PWM: Policy Learning with Large World Models

NeurIPS 2024 Submission

Authors hidden while paper is under review.

Abstract

Reinforcement Learning (RL) has achieved impressive results on complex tasks but struggles in multi-task settings with different embodiments. World models offer scalability by learning a simulation of the environment, yet they often rely on inefficient gradient-free optimization methods. We introduce Policy learning with large World Models (PWM), a novel model-based RL algorithm that learns continuous control policies from large multi-task world models.

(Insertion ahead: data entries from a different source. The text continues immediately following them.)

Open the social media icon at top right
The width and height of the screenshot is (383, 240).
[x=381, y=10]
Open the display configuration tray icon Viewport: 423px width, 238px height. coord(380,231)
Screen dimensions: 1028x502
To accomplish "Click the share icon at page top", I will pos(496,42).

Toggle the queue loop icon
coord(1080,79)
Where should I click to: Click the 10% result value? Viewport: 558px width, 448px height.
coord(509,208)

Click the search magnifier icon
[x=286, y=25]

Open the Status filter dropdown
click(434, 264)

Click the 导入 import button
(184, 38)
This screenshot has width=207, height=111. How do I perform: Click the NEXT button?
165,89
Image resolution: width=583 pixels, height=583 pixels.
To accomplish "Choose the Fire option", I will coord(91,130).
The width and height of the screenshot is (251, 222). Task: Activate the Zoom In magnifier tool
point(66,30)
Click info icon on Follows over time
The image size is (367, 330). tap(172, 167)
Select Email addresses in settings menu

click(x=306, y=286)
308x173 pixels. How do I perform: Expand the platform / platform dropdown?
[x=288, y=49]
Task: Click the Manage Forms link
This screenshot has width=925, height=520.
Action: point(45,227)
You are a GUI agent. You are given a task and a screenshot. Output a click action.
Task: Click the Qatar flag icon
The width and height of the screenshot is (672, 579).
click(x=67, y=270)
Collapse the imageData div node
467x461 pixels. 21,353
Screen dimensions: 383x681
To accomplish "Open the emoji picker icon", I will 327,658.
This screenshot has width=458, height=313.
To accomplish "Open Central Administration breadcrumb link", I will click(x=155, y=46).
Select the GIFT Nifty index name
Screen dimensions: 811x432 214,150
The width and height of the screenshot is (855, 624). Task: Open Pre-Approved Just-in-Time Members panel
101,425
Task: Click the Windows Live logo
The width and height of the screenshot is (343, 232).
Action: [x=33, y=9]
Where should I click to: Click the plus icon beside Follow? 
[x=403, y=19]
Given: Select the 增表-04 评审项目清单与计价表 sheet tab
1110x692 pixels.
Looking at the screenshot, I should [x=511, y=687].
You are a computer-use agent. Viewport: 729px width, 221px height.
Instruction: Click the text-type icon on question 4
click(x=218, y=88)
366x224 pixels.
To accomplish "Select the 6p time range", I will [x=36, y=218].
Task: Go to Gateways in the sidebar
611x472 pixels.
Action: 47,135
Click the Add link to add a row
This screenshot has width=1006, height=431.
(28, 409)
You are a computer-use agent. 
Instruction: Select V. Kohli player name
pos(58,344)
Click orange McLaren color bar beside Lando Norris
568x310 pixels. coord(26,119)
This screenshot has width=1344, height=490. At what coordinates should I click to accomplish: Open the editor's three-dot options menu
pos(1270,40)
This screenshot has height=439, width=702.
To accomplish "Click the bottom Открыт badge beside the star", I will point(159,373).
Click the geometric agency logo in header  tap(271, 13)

By pre-training the world model on offline data and using it for first-order gradient policy learning, PWM effectively solves tasks with up to 152 action dimensions and outperforms methods using ground-truth dynamics. Additionally, PWM scales to an 80-task setting, achieving up to 27% higher rewards than existing baselines without the need for expensive online planning.

Video

Method overview


Instead of building world models into algorithms, we propose using large-scale multi-task world models as differentiable simulators for policy learning. When well-regularized, these models enable efficient policy learning with first-order gradient optimization. This allows PWM to learn to solve 80 tasks in < 10 minutes each without the need for expensive online planning.
PWM teaser results
We evaluate PWM on high-dimensional continuous control tasks (left figure) and find that it not only outperforms model-free baselines SAC and PPO but also achieves higher rewards than SHAC, a method using the dynamics and reward function of the simulator directly. In an 80-task setting (right figure) using a large 48M-parameter world model, PWM is able to consistently outperform TDMPC2, an MBRL method that uses the same world model but plans for actions online.

Single-task results

agg results

The figure shows 50% IQM with solid lines, mean with dashed lines, and 95% CI over all 5 tasks and 5 random seeds. PWM is able to achieve a higher reward than model-free baselines PPO and SAC, TDMPC2, which uses the same world model as PWM and SHAC which uses the ground-truth dynamics and reward functions of the simulator. These results indicate that well-regularized world models can smooth out the optimization landscape, allowing for better first-order gradient optimization.

Multi-task results

Full multi-task results

The figure shows the performance of PWM and TDMPC2 on 30 and 80 multi-task benchmarks with results over 10 random seeds. PWM is able to outperform TDMPC2 while using the same world model without any form of online planning, making it the more scalable approach to large world models. The right figure compares PWM, a multi-task policy, with single-task experts SAC and DreamerV3. It is impressive that PWM is able to match their performance while being multi-task and only trained on offline data.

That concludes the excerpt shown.